The type of mower does not matter, but the blade's condition does. A dull blade tears at the grass. Take a close look at a grass blade a few days after mowing. If the blade is dull you will notice a jagged brown line across the tip of the cut grass. This is a good indication that your blade needs sharpening. Professional mowers sharpen their blades about every 8 hours of use. For most homeowners, twice a year is recommended.

* Regulate the water intake.
Over watering your lawn causes more damage than a lack of water. That is because most turf grasses can handle dry spells, but not flooding. Most grasses require 1 - 1.5" of water per week.

* Give your lawn a regular balanced diet. 
Do not over-feed your lawn with too much of a good thing. Four balanced fertilizer applications a year is plenty: spring, summer, early fall and after the first frost. If you are in drought conditions, skip the summer feeding. Try your hardest to never skip the fall feeding. It is important to use quality lawn products.

* Prevention is the best medicine for a healthy lawn.
Preventing problems is better than having to correct them. Consistent maintenance is the key.
Repair bare spots as soon as you spot them. Spot treat for weeds with the right herbicide, following label directions. Use pre-emergent herbicides for most grassy-type weeds like crabgrass.

                                    
                                                       

                                 
                                                           
                       How to control weeds!


NEWLY SEEDED LAWNS: 
The best way to keep weeds out of these lawns is by following the proper steps in planting. First, use a high quality grass seed. Second, use quality topsoil and weed-free organic matter as well as seeding at the proper rate. Third water on a set schedule. It is important to note that when a lawn is first planted from seed it will always have weeds in it. It is vital not to spray lawn weed killer or use a weed and feed on the lawn until it has been mowed at least three to four times and is well established. Also, lawn weed killers should not be used in the middle of the summer due to the excessive heat. They are best used in the spring and fall.

ESTABLISHED LAWN: 
The best way to keep most of the weeds out of an established lawn is by keeping it healthy so that the strong grass can choke out the weeds that would other wise infest it. Some tips to keep the lawn healthy are mowing at a height of 2 ½ to 3 inches every four to five days, watering less often with greater amounts of water, fertilizing about every six weeks and aerating once a year. Because it is almost impossible to keep all weeds out, having a few will not harm your existing lawn.

Other Issues:
If a lawn's health is being maintained, but weeds are still present, it is important to identify what kind of weeds are in the responsible culprits. Weeds come in two forms, broadleaf weeds (dandelions and clover are two examples), and weedy grasses (Crabgrass and Bermuda grass, etc.).

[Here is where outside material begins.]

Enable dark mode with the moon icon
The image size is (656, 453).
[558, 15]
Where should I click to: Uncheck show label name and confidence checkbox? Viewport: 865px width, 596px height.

Controlling broadleaf weeds in the lawn is often easier than getting rid of grasses. Many broadleaf weeds, which germinate in the spring, can be controlled by applying a pre- emergent weed killer. Pre-emergent weed killers are usually combined with a fertilizer and work by killing the weeds as they are attempting to germinate. Pre-emergents, need to be applied by mid-March  to be most effective. In the spring or fall, granular weed-and-feed can be applied to kill broad leaf weeds. If there are not many weeds present in the lawn, granular weed-and-feed fertilizers can also be used in the spring, but they are not quite as effective as the liquid herbicides.

To control weedy grasses in the lawn, it is important to maintain its health. Once the weed grasses are growing, all that can be done is spraying them out with commercial weed killers or other broad spectrum weed killers containing glyphosate. After spraying with these chemicals, reseeding or re-sodding will be necessary in the area. There are no weed-killers specific enough to kill weed grasses growing in the lawn without killing the lawn itself. Because left over roots can spread in the soil, do not dig out the weed grasses until they are dead.